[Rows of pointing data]
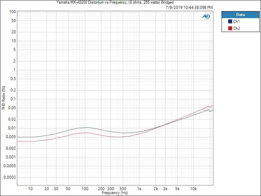The height and width of the screenshot is (196, 261).
Task: Select the blue Ch1 color swatch
Action: click(x=230, y=22)
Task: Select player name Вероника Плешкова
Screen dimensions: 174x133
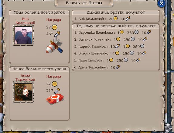Action: (96, 32)

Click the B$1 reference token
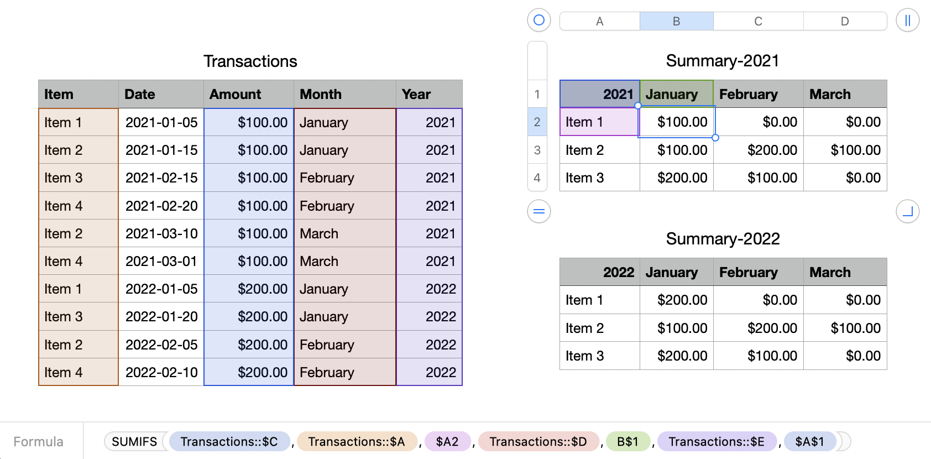627,441
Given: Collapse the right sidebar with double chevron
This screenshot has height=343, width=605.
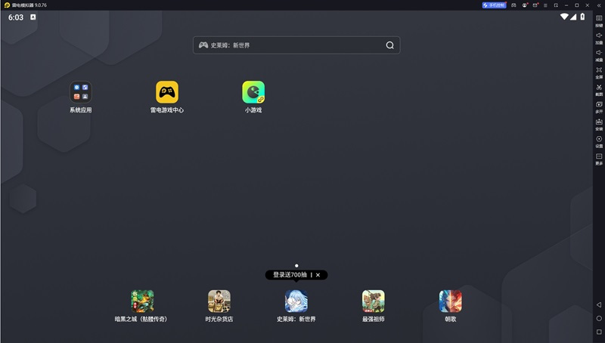Looking at the screenshot, I should 599,5.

▶ [PROBLEM STATEMENT]: Copy every one of the records above word for word, omitting the pictures.

▶ [EXPECTED OUTPUT]:
The height and width of the screenshot is (196, 261).
Task: Select the blue Ch1 color swatch
Action: click(x=230, y=22)
Task: Select player name Вероника Плешкова
Screen dimensions: 174x133
Action: (96, 32)

Click the B$1 reference token
627,441
Given: Collapse the right sidebar with double chevron
This screenshot has height=343, width=605.
Looking at the screenshot, I should 599,5.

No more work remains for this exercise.